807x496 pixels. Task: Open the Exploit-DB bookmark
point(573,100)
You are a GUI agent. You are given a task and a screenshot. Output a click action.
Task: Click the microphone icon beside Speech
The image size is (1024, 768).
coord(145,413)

§

» Exercise requirements: Could you write out, word for word, the records from the line containing "You are a GUI" through the end of the records, including both of those lines?

» Solution for this problem:
You are a GUI agent. You are given a task and a screenshot. Output a click action.
Task: Click the microphone icon beside Speech
The image size is (1024, 768).
coord(145,413)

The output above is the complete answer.